Bei der Ausführung des Skripts im Verzeichnis webclient wird ein Fehler ausgegeben, denn das Projekt core ist für webclient nicht bekannt. Hierfür ist eine Einstellungsdatei mit dem Namensettings.gradle im Hauptverzeichnis des Projekts notwendig. In dieser Datei werden die Subprojekte deklariert: include „core“, „richclient“, „webclient“. Der Build wird nun nicht mehr im Unterverzeichnis, sondern im Hauptverzeichnis aufgerufen. Um das war-Archiv zu erzeugen, muss das Kommando gradle :webclient:war ausgeführt werden. Ohne Angabe eines Unterprojektes wird der angegebene Task auf allen Projekten ausgeführt. Zur Ausführung von Checkstyle (Anforderung 6) ist ein zusätzliches Plug-in einzubinden. Außerdem ist der Pfad zur Konfiguration von Checkstyle notwendig. Nachfolgendes Listing zeigt die zwei Zeilen, die dem Build-Skript hinzugefügt werden müssen:

usePlugin 'code-quality'
checkstyleConfigFileName = 'sun_checks.xml'

Über den Aufruf gradle :core:checkstyleMain wird Checkstyle auf den Quellen des Projekts core ausgeführt.

Welches Build-System ist nun das richtige?

Dieser Artikel hat die derzeit drei verbreitesten Build-Systeme im Java-Bereich vorgestellt. Bei weitem sind das aber nicht alle verfügbaren Systeme. Vor allem Wechsler von Ant zu Maven fragen sich anfangs, ob das wirklich Besserung gebracht hat. Ob mit Maven alles besser oder schlechter ist, sei dahingestellt, was aber Maven geschafft hat, ist eine Standardisierung im Bereich von Java-Projekten. Damit ist es möglich, schnell in andere Java-Projekte einzutauchen, denn wenigstens findet man schnell die richtigen Ablageorte.
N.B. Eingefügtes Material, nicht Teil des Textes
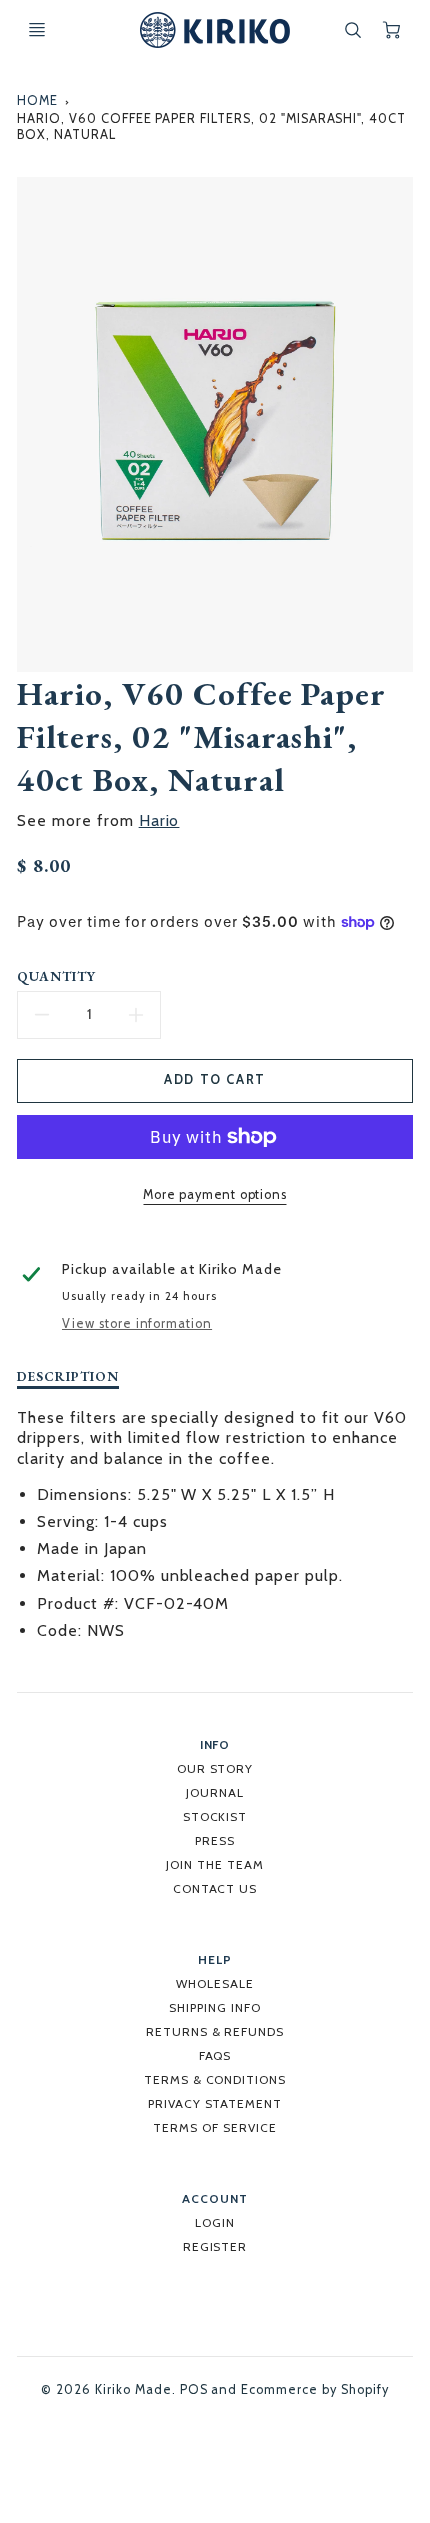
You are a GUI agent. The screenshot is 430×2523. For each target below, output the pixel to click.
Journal (215, 1792)
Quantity (56, 976)
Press (215, 1840)
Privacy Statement (215, 2103)
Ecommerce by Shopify (314, 2389)
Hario (159, 820)
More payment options (214, 1194)
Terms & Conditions (215, 2079)
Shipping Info (214, 2007)
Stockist (215, 1816)
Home (37, 100)
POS (194, 2389)
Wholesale (215, 1983)
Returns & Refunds (215, 2031)
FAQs (215, 2055)
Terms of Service (214, 2127)
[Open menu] (37, 30)
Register (215, 2246)
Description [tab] (68, 1376)
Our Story (215, 1768)
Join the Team (214, 1864)
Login (215, 2222)
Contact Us (215, 1888)
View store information (137, 1323)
Auch Gradle verwendet diesen Standard. Trotzdem geht Gradle eher den Weg von Ant als von Maven. Der Entwickler hat die Möglichkeit, schnell im Skript einen kleinen Task zu programmieren. Eine Eigenschaft, die in wachsenden Projekten doch hin und wieder benötigt wird und mit Maven nicht so einfach machbar ist.

Bei der Wahl des Build-Systems sollte man sich zunächst den eigenen Anforderungen bewusst werden und danach prüfen, mit welchem System am einfachsten ein verständlicher und wartbarer Build möglich ist. Mit den drei vorgestellten Systemen ist sehr viel möglich. Der Aufwand ist aber auch bei allen drei Systemen unterschiedlich. Letztendlich bleibt das Build-System aber nur Hilfsmittel, und der Kunde bezahlt für die fertige Software und nicht den ausgefeilten Build. Somit bleibt am Schluss der Rat: Setzen Sie auf Standard und schaffen Sie sich nicht einen eigenen Build-Komplex.

Markus Stäuble ist Senior IT-Consultant bei der MRM Worldwide GmbH. Er schreibt regelmäßig Artikel für diverse Fachzeitschriften und gibt sein Wissen gerne in Vorträgen wieder.